M&S Wins the Christmas Battle of the Inbox, but Supermarket Emails Still Lack Personalisation
UK Supermarkets Look for a Boost in Sales with Christmas Emails, Amid a Slow Start in Grocery Spending
Results of the 2019 supermarket direct marketing analysis are out and premium grocery brand M&S has won the Christmas battle of the inbox. The analysis, conducted annually by marketing specialists Mailjet, saw M&S take the win with 10.25 points out of the 15 points possible.
Narrowly missing out were budget brand ASDA (the 2017 winner) and last year’s winner, Waitrose, who is currently undergoing a significant restructure as part of its merger with John Lewis. Both brands scored 10 points, just shy of M&S.
The research analysed emails sent by nine of the leading UK supermarkets (including M&S, Tesco and Iceland) and scored the emails according to a range of direct marketing metrics including responsive design, personalisation, campaign content, shopability and cross-channel elements.
While M&S did not outperform all other brands across all categories, the premium supermarket scored top marks (3.0 out of 3.0 possible points) in cross-channel marketing and responsive design, and performed well in creativity of the campaign content, scoring 2.75 out of 3.0 points.
Earlier this month, research by Nielsen highlighted that UK supermarkets are experiencing an unexpectedly slow start to the festive period and warned about the importance of multichannel and omnichannel strategies, something not all brands seem to be considering. Morrisons and Sainsbury’s failed to send any holiday emails during the time period analysed, and Iceland’s only campaign during this time was linked to Black Friday.
Emails still lacking a personal touch
Just like last year, brands continued to fall short in personalisation of their emails, scoring an average 0.17 out of 3.0 points. In fact, most brands failed to add any personalised content at all, despite most of them requesting additional data such as name, surname and postcode during the signup process.
Waitrose remained the only brand to include personalisation within its email campaigns. However, the premium supermarket’s personalisation efforts were limited to including the recipient’s first name in the email body, proving that there is still a long way to go for brands to send more relevant content that really resonates with their consumers.
Judy Boniface-Chang, Chief Customer & Marketing Officer at Mailjet, comments: “Meaningful personalisation goes beyond using demographic information about customers in the email, and should rather put customer engagement and preferences at the center of the communication strategy. Supermarkets should consider investing in the right set of tools and technology that could deliver shopping experiences based on past purchase behavior and shopping patterns, to drive revenue while building customer loyalty.”

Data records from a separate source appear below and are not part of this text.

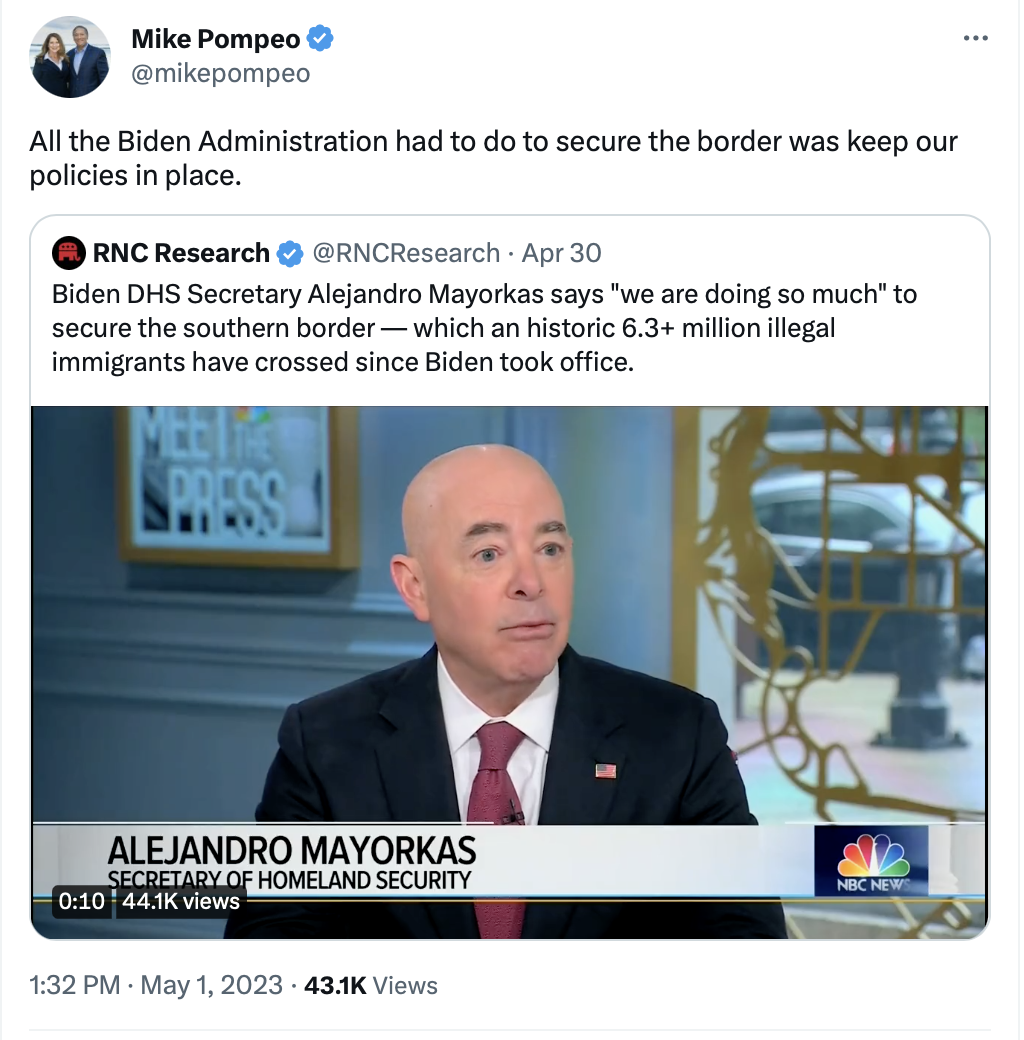Screen dimensions: 1024x1040
Task: Open the RNC Research account name
Action: pyautogui.click(x=181, y=253)
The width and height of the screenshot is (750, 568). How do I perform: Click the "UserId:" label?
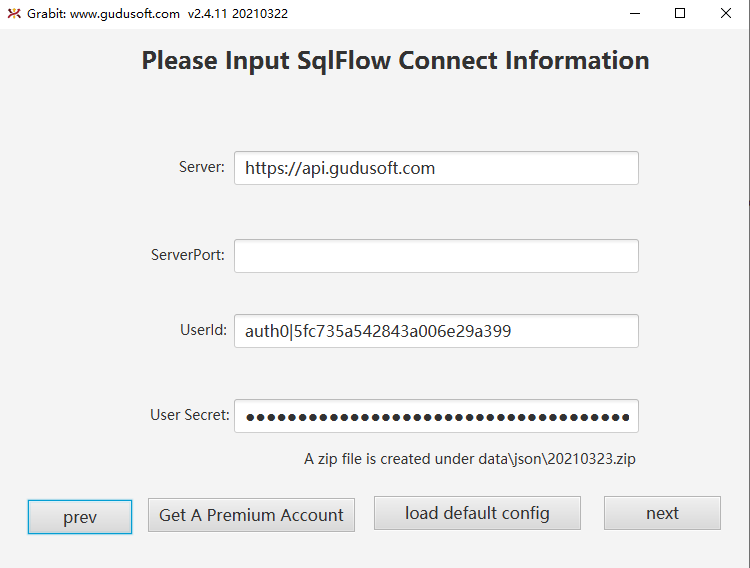(x=203, y=329)
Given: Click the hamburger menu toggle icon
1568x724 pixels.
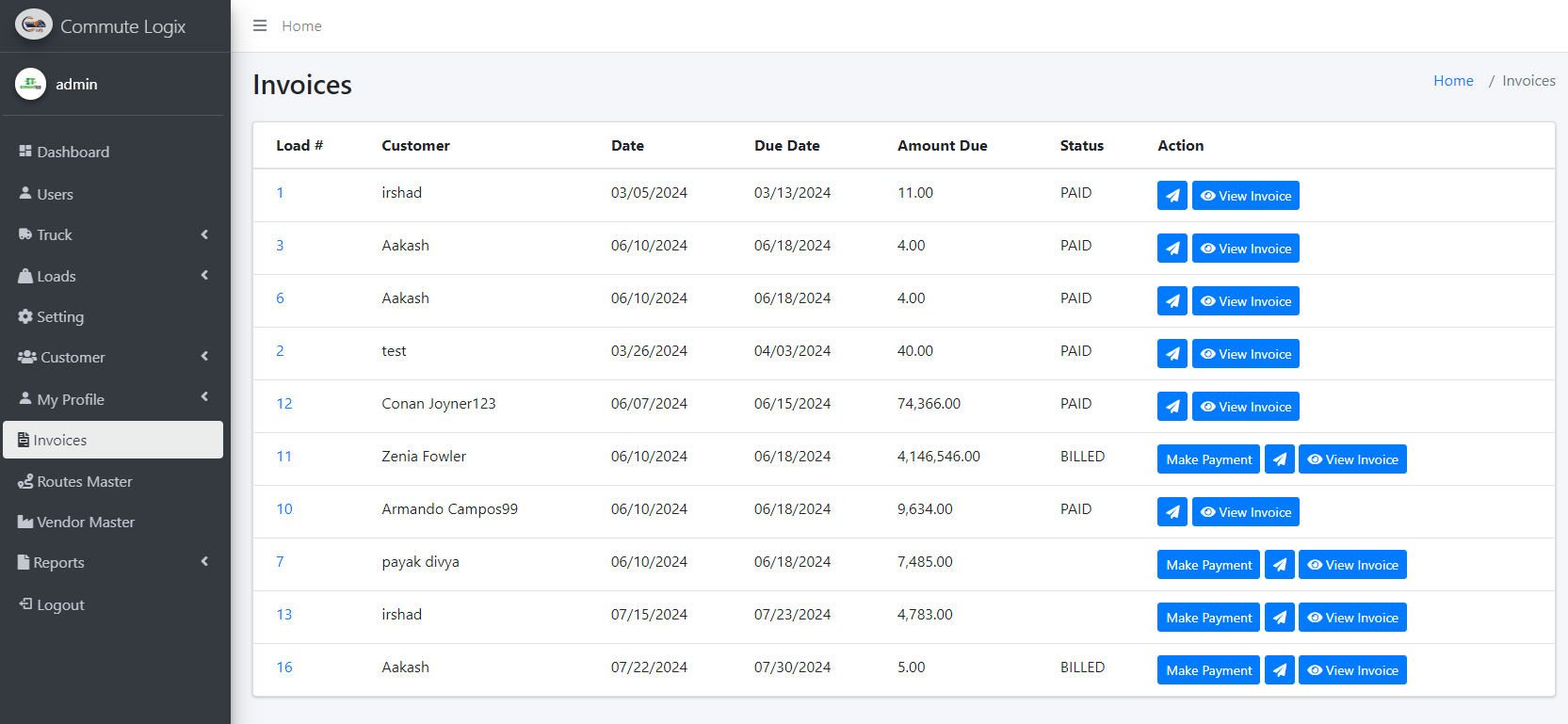Looking at the screenshot, I should pos(260,25).
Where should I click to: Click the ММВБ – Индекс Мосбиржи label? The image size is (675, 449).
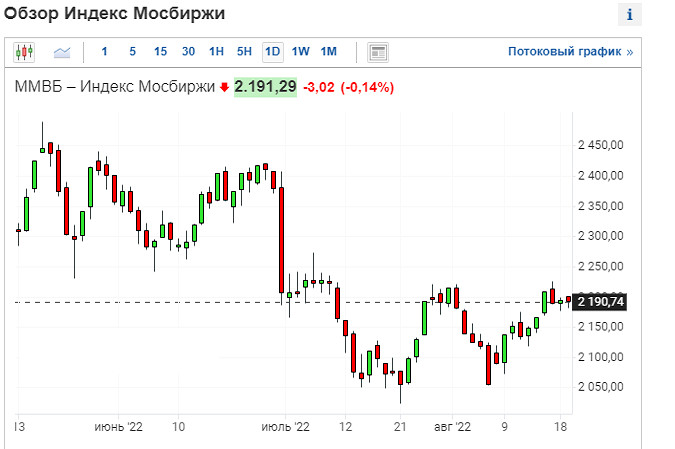click(114, 88)
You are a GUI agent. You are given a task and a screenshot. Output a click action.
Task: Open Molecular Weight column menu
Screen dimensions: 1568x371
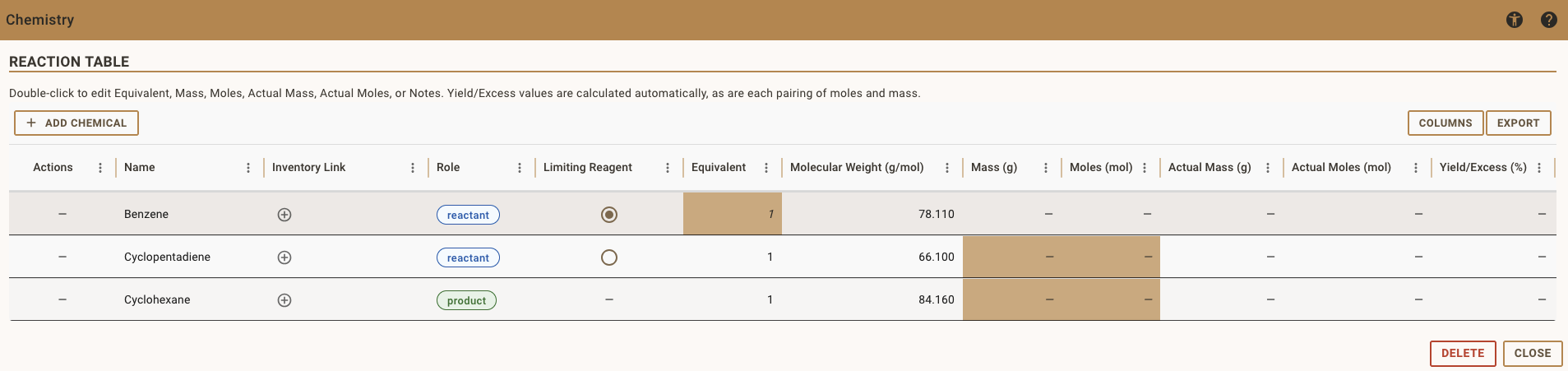pyautogui.click(x=947, y=168)
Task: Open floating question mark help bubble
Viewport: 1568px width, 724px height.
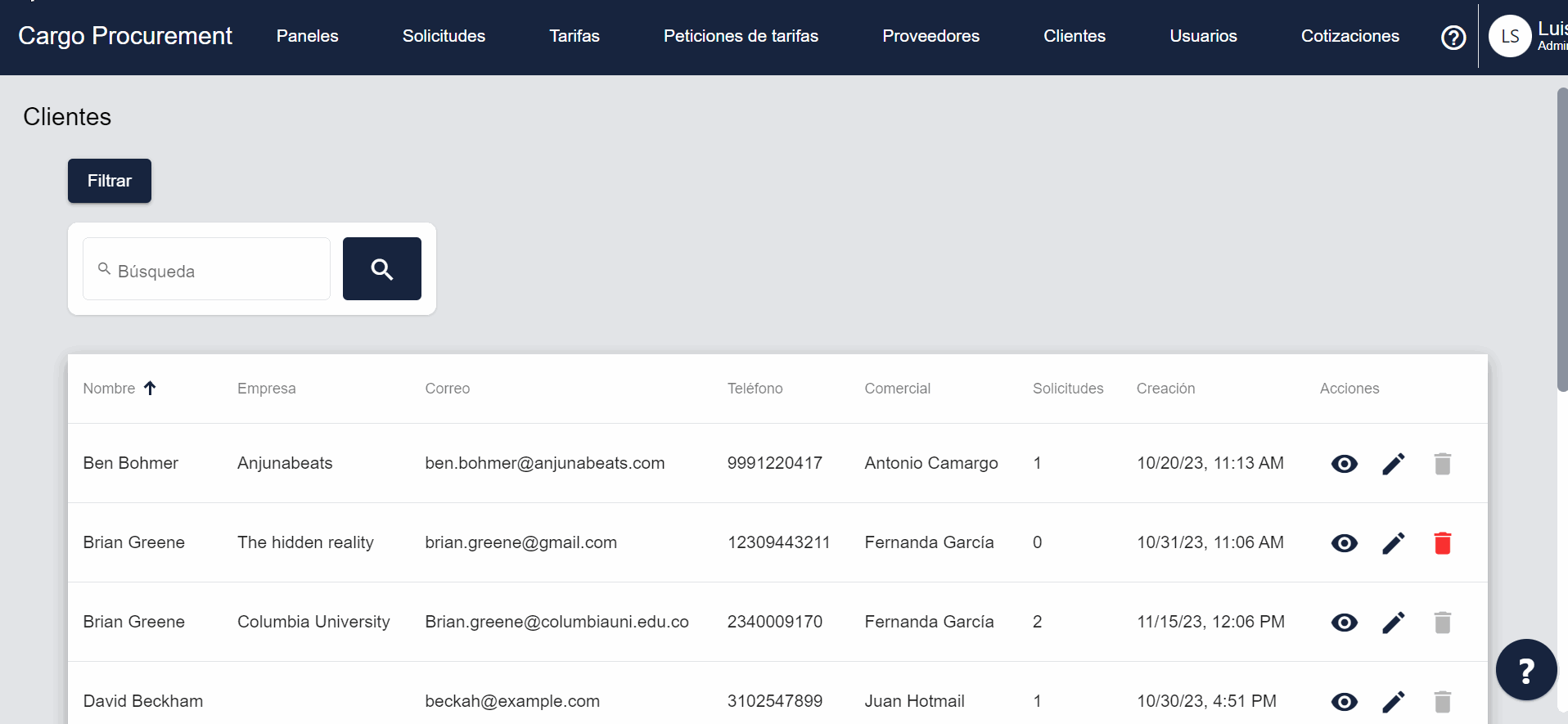Action: 1525,670
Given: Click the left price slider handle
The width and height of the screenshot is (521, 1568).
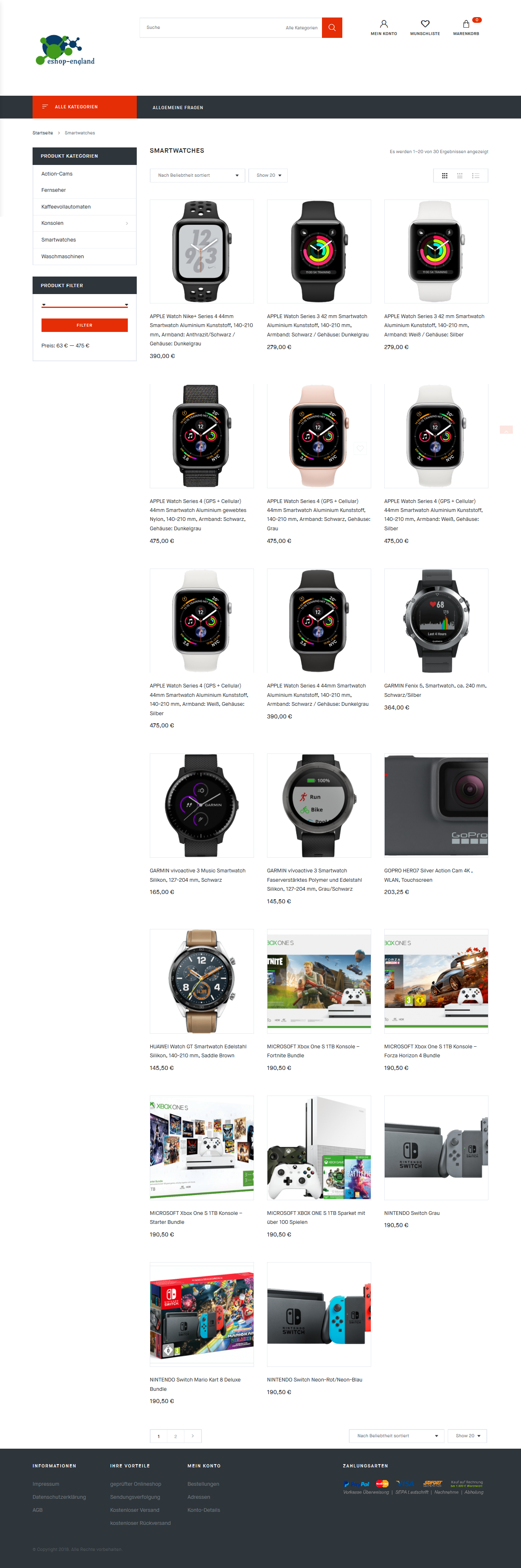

No shortage of creativity, but room to improve email-drive revenue
Overall, UK supermarkets excelled in the creativity of the campaign content. Aldi, ASDA and Waitrose led this category. Most brands also did well in responsive design best practices, with M&S, Lidl and Tesco scoring full marks by using relevant images, easy-to-read text and easy-to-click CTAs. Waitrose and Aldi lostpoints due to some of their sections not being easily readable on smaller devices.
However, supermarkets failed to incorporate design elements to encourage conversion, falling short in shopability and scoring only an average of 1.30 out of 3.0. All brands missed the opportunity to add interactive elements that would allow customers to do any shopping within their emails, although Lidl regularly included GIFs to draw attention to the offers promoted. The strategy seems to be paying off, as the budget brand was reported to be experiencing a significant growth in the lead up to Christmas.
Boniface-Chang concludes: “Sending mobile responsive email has become a standard for supermarket brands. M&S and Lidl went a step further, removing different elements in their emails to simplify the mobile version. But with the Christmas period being such a busy time for customers, and the competition for attention in the inbox steepening, marketing teams could improve revenue opportunities by making it easier for consumers to purchase items directly from within their emails.”